Vous êtes nombreux à me faire part de votre inquiétude légitime au sujet de l’avenir des sépultures juives en Algérie.
Ce dossier étant de la compétence de la Direction des Français de l’étranger et de l’Administration consulaire, c’est donc tout naturellement que j’ai décidé de m’en saisir.
Certains craignent que les dépouilles soient déplacées sans supervision rabbinique, voire mises dans des ossuaires, ou même en violation de la Halakha. C’est inconcevable. Dans la tradition juive, le « Kavod HaMet », le respect du mort, est un principe essentiel.
Pour moi, c’est une règle morale fondamentale : une société qui ne respecte pas ses morts, ne peut respecter les vivants. Depuis plusieurs semaines, je me suis entretenu avec l’ensemble des acteurs et étudié le dossier en profondeur.
On dénombre aujourd’hui 523 cimetières civils en Algérie, qui regroupent 209.618 sépultures françaises, dont 57.898 juives (dans 81 cimetières juifs).
Le problème du regroupement des tombes chrétiennes a été réglé dès 2009. La loi juive est beaucoup plus exigeante sur ce sujet et donc la résolution est beaucoup plus complexe.
En principe, comme me le rappelait le Grand Rabbin Guggenheim, la halakha n’autorise de déplacer une dépouille que s’il s’agit de la transférer en Eretz Israël ou, s’il existe un risque sérieux de destruction ou de profanation du cimetière.
C’est la raison pour laquelle, au début des années 2000, le Consistoire avait d’abord refusé les déplacements de tombes juives d’Algérie.
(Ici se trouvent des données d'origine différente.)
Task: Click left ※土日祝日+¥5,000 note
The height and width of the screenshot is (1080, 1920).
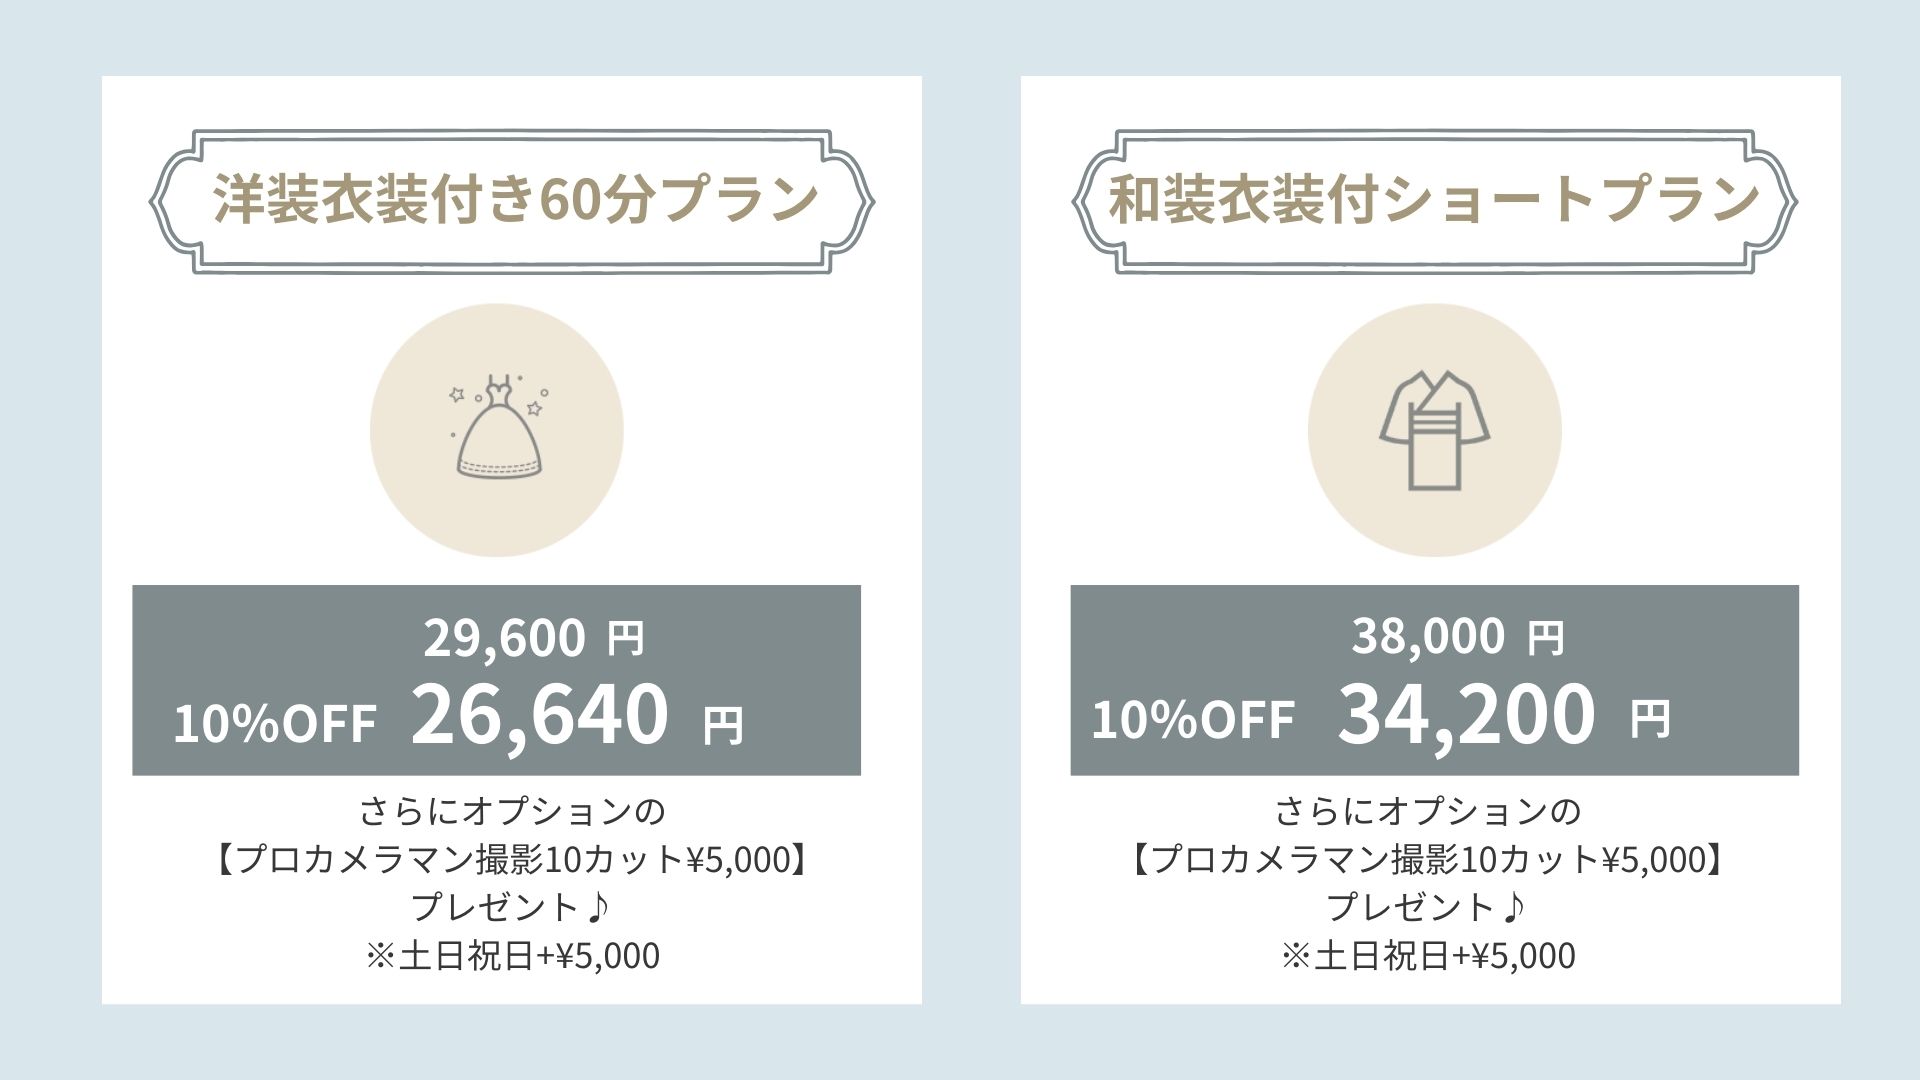Action: [x=512, y=956]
En 2009, quand une solution a été trouvée pour les tombes chrétiennes, la question s’est posée à nouveau pour les sépultures juives compte tenu de l’état d’abandon de certains carrés israélites dans des cimetières d’Algérie et des risques de destruction ou de profanation.
Le Président du Consistoire, Joël Mergui, a donc décidé de mettre en place une commission des cimetières juifs en Algérie, présidée par M. Jack-Yves Bohbot, administrateur du Consistoire. Son objet était de réaliser un diagnostic précis et de faire en sorte les services compétents des ministères des Affaires Etrangères et de l’Intérieur prennent en compte les règles halakhiques pour tout déplacement de corps.
Deux autorités rabbiniques de haut niveau ont été associées aux travaux : le Grand Rabbin Gugenheim et le délégué du Grand Rabbin de France, le Grand Rabbin Maman.
En 2014, M. Serge Benhaïm, président de la Hevra Kadicha, a établi pour le compte de la commission consistoriale un inventaire du nombre de cimetières juifs, des tombes et de leurs états. Il ressort de ces travaux que 1.126 sépultures dans 25 cimetières (sur un total de 81 cimetières juifs) sont menacées de disparition, destruction ou profanation et devront donc être regroupées dans le grand cimetière juif le plus proche ou, si la famille le souhaite, rapatriées à leurs frais.
Les regroupements de sépultures seront limités au minimum possible et seront pris en charge financièrement par l’Etat français.
Ils s’appliqueront aux petits cimetières, souvent en zone rurale. Les grands cimetières d’Alger, Oran, Constantine, Bône … ne seront pas touchés.
L’arrêté du Ministre des Affaires étrangères du 26 mai 2016 crée un cadre juridique pour l’exécution des opérations de regroupement. Elaboré en liaison étroite avec le Consistoire, il semblerait que le texte intègre toutes les exigences consistoriales et qu’il apporte des garanties sérieuses que les déplacements de dépouilles respecteront scrupuleusement les prescriptions halakhique.
Les opérations seront placées sous la supervision directe du Consistoire et les dépouilles ne seront pas déposées dans des ossuaires.
L’idéal serait évidemment de conserver l’ensemble des cimetières et sépultures mais si rien n’est fait les 1.126 tombes évoquées risqueraient de disparaître. C’est pourquoi, l’arrêté est jugé satisfaisant par les principaux acteurs en France pour encadrer les regroupements.
Il conviendra toutefois de rester vigilant et suivre de près la mise en œuvre.
Entretenant de très bonnes relations professionnelles comme personnelles avec le Secrétaire d’État en charge des Français de l’étranger, Matthias Fekl, je prendrai son attache à la rentrée pour l’entretnir de ce sujet et faire le point.
Les premiers regroupements de sépultures juives sont programmés pour juin 2017.
Les familles disposent d’un délai d’un an (au lieu de 6 mois) pour décider si elles souhaitent rapatrier les dépouilles en France, en Israël, ou ailleurs, de leurs parents restés en Algérie. Pour cela, elles doivent d’ores et déjà s’adresser au Consistoire.